Poison Pills, Shareholder Rights and Boards/Directors
Poison Pills: ISS announced that its existing policy is “appropriately flexible” to account for the adoption of poison pills during the COVID-19 pandemic. The existing policy evaluates poison pills on a case-by-case basis, taking into consideration the board’s rationale and the specific provisions of the poison pill. ISS noted that a severe stock price decline due to the COVID-19 pandemic will likely be considered a valid reason for adopting a pill of less than one year duration without a shareholder vote, provided that the board discloses its rationale.
Director Attendance: ISS noted that telephonic/electronic participation counts as full participation in board and committee meetings for US companies.
Changes to the Board of Directors or Senior Management: ISS announced that its existing policies provide “appropriate discretion and flexibility” to account for changes to boards or senior management. If a board needs to fill vacancies or add critical expertise because of COVID-19, ISS will evaluate the situation on a case-by-case basis.
Compensation: ISS encourages boards to provide contemporaneous disclosure to shareholders of their rationale for making material changes to performance metrics, goals or targets used in short-term compensation plans for 2020. Midstream or in-flight changes to awards granted under long-term compensation plans will be evaluated on a case-by-case basis to determine whether boards exercised appropriate discretion and provided adequate explanation to shareholders.
Option Repricing: ISS will apply its existing US benchmark policy on board accountability to repricing actions taken without seeking shareholder approval/ratification in a timely fashion. If a board seeks shareholder approval/ratification of repricing actions, ISS will apply its existing case-by-case approach. ISS generally recommends opposing repricing that occurs within one year of a precipitous drop in the company’s stock price. The factors taken into consideration include whether:
The design is shareholder value neutral (a value-for-value exchange).
Surrendered options are not added back to the plan reserve.
Replacement awards do not vest immediately.
Executive officers and directors are excluded.
Capital Structure and Payouts
Dividends: ISS supports broad discretion by boards that set payout ratios falling below historic levels or customary market practice.
Share Repurchases: ISS encourages boards to consider the reputational, regulatory and business risks associated with undertaking a share buyback program, even if approved by shareholders. ISS announced that it will consider whether a board appropriately managed risks for any repurchases in 2020.

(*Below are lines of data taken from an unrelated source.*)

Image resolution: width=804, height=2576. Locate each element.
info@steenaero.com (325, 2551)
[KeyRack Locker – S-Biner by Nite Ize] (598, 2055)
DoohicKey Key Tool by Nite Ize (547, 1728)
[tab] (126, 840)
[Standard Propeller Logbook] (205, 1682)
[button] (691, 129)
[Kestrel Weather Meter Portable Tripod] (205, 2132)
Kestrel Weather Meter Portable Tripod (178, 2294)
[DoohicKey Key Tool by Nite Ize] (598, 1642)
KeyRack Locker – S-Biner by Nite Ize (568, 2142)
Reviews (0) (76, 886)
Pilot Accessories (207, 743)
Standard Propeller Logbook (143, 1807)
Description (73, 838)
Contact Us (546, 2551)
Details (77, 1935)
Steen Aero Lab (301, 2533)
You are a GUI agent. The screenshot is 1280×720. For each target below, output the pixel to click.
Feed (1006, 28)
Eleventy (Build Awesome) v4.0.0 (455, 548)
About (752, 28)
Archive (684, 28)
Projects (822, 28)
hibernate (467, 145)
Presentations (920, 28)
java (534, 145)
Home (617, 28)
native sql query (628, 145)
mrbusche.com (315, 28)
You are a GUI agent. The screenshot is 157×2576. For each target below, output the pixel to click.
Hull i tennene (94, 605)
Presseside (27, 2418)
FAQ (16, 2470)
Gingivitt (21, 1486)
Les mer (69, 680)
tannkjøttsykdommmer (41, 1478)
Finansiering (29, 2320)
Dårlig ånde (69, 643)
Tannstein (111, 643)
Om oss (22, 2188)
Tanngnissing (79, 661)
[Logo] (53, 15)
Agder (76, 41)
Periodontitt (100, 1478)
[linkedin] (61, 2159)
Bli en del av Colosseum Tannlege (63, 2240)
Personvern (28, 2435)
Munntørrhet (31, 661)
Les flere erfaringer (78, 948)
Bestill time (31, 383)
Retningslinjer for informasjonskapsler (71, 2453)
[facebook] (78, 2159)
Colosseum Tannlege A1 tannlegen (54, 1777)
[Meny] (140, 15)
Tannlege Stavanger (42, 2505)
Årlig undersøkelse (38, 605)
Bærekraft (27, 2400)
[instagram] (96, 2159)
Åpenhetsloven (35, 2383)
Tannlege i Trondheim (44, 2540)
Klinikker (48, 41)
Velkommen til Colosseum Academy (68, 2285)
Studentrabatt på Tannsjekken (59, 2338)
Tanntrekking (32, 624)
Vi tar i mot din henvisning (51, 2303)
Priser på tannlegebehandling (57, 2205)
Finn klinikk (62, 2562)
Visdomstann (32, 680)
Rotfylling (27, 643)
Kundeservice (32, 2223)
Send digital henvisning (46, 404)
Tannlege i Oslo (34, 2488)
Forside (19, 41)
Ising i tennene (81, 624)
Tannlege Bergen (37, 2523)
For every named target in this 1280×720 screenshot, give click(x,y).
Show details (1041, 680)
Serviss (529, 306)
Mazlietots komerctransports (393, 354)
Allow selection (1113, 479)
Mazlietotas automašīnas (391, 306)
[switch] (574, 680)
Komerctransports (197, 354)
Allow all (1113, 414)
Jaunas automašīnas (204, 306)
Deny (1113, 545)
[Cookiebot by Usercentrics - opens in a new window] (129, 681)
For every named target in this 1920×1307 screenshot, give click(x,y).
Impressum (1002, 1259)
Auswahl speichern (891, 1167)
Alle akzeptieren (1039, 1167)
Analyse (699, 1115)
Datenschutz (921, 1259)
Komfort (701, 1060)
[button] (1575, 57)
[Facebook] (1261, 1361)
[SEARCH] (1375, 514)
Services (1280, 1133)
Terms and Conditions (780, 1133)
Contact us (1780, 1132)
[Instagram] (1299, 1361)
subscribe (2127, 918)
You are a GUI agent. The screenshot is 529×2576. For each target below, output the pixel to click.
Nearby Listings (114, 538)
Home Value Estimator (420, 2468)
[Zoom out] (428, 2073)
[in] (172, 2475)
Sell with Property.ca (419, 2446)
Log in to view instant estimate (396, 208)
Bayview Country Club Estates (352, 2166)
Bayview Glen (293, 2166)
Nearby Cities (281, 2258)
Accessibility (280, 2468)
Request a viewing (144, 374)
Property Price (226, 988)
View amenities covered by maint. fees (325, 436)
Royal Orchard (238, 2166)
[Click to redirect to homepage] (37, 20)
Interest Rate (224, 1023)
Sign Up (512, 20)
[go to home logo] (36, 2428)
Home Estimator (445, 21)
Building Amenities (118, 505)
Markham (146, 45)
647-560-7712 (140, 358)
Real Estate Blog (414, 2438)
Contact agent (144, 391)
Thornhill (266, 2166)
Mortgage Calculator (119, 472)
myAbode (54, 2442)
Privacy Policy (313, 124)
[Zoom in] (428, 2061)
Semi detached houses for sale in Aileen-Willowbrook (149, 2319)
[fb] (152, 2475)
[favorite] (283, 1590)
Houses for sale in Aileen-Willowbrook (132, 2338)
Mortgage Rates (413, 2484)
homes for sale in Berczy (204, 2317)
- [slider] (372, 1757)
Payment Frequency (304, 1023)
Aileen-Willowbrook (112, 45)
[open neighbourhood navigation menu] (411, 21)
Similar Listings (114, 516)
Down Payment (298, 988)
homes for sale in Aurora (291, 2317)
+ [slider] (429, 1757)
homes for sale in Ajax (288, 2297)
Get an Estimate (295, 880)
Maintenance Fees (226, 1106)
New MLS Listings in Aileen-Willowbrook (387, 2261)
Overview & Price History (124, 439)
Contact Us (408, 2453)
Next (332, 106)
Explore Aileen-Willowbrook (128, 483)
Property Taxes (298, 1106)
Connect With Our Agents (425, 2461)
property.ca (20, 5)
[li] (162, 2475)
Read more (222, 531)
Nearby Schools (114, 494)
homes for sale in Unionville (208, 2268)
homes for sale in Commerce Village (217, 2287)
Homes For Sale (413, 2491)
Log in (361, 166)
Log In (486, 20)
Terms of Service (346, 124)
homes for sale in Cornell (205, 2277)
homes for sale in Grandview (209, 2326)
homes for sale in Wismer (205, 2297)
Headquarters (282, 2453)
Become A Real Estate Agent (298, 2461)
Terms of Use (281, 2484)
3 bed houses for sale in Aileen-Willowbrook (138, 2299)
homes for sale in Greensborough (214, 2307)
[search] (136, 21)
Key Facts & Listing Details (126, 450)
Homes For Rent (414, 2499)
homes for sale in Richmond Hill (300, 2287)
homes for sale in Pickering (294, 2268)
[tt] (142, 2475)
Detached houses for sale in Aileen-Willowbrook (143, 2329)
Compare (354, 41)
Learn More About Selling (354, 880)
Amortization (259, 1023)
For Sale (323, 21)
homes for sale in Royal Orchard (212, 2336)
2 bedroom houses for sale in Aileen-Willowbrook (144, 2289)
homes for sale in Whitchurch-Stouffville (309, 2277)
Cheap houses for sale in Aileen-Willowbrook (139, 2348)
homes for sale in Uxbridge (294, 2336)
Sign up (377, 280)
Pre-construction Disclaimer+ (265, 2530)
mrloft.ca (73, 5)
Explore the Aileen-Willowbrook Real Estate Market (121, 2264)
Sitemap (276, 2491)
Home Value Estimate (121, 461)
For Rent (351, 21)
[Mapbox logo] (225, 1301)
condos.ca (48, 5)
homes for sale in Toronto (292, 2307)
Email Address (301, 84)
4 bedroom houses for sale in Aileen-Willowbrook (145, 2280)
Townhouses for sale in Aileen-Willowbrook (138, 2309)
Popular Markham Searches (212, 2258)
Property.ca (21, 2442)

Share Issuances: ISS will apply is existing case-by-case analysis to general authorization and share issuance requests, but will also adapt the approach for any regulatory relaxations or new guidance as a result of COVID-19. Factors under the existing framework include:
Proxy statement disclosure of the specific purposes for the proposed increase
The risks to shareholders of not approving the request
The size and potential dilutive impact of the request combined with any market-specific guidelines on limits and preemptive rights.
Private Placements: ISS’s existing voting policies provide for case-by-case analysis of private placement issuances considering:
The rationale for the private placement issuance
The potential dilution to existing shareholders
The discount/premium in issuance price to the unaffected share price before the announcement of the private placement
Any conflicts of interest
Consideration of alternatives
The market’s reaction to the proposed private placement since announcement.
ISS also will consider whether there are any exceptional circumstances.
Glass Lewis Policy Updates
Virtual Shareholder Meetings: Glass Lewis announced a change to its standard policy on virtual-only shareholder meetings. For companies holding virtual-only shareholder meetings because of COVID-19, Glass Lewis will generally refrain from recommending to vote against the governance committee members so long as the company discloses its rationale, including citing COVID-19. Glass Lewis will revert to its standard policy for virtual meetings occurring after the 2020 proxy season.